So the meaning and motivation need to shift... Ugh... Because now I am in danger of backing meaning and motivation into something that I'm already designing... Which is sort of arse-about-face as my dear old dad used to say. Except I have learnt that in art, arse and face are fairly flexible things. I'm ok backing up, adding meaning, then 'forward fixing' the resulting mess... At least, in principle.
So I think the broader meaning I extract from my 'death' is that you don't really understand what you have until you are about to loose everything. I sort of sum this up as "as evening draws in, how will you wish you spent the day", although now I think about it, that is something somewhat related, but different. Nevertheless, I think the purpose would be to encourage people to confront their own mortality, and realise that the 'answers' are already within them. You won't really appreciate how good the morning sun feels on your face until you realise you've had your last morning on earth. The trick then is to grasp what mortality gives us (and many eastern religions also preach) and try to enjoy 'now' fully and for it's own sake. Notice and enjoy the feeling of the morning sun on your face precisely because you believe and embrace the knowledge that you might NOT get to see tomorrow's sun. It's the world as it is. It's the null point... Huh.
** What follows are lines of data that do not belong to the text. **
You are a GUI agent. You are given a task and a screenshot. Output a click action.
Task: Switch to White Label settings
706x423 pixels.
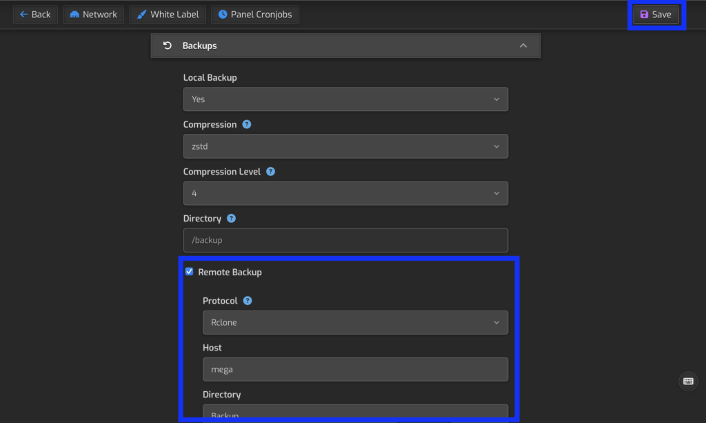click(168, 14)
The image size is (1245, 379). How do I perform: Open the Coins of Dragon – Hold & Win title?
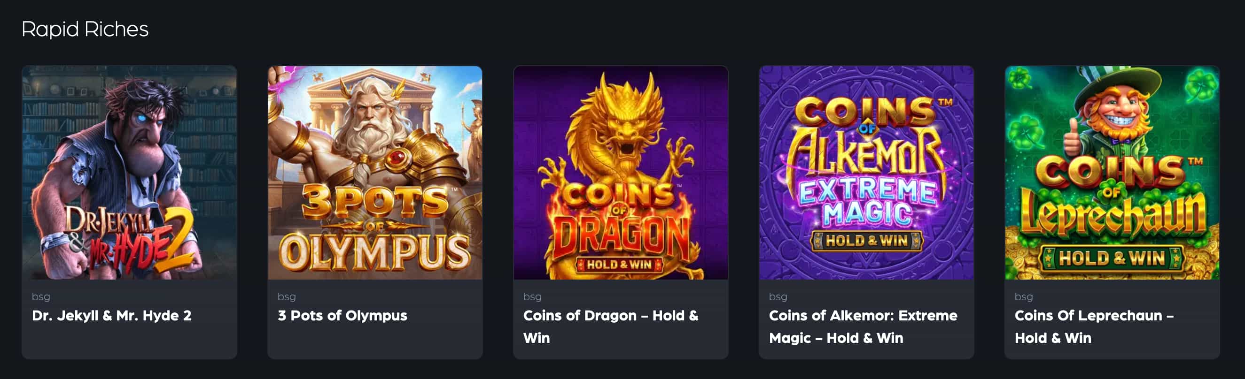tap(611, 327)
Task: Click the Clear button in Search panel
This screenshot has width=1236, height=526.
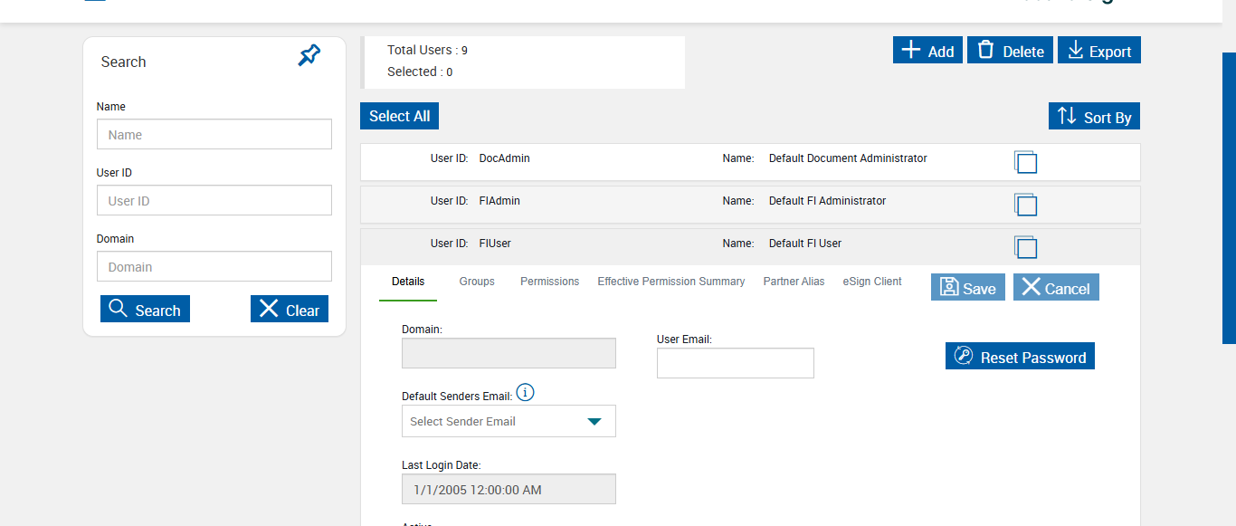Action: 290,310
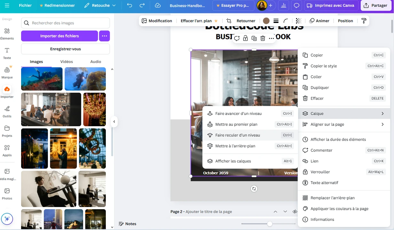Viewport: 394px width, 230px height.
Task: Select Faire reculer d'un niveau
Action: click(x=238, y=135)
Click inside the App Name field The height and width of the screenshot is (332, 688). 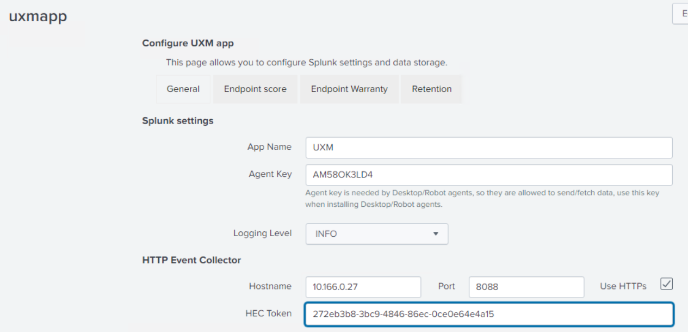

So how to create a piece of sculpture that conveys that? I think I need to use the impulsion of my experience (Tathos) but processed through (somewhat objective) reflection (Tomgos). I think I keep the elements above, but I seek to anonymise them (if my face appears, it has to be clearly 'a face' not 'the face') and harmonise them (it needs to be one statement, not a mish mash of elements). I need to create something that clearly conveys the emotional charge of my experience and it's meaning to me (Tathos) but presented in a way that the viewer can see themselves in it (Tomgos).
Easy yeah?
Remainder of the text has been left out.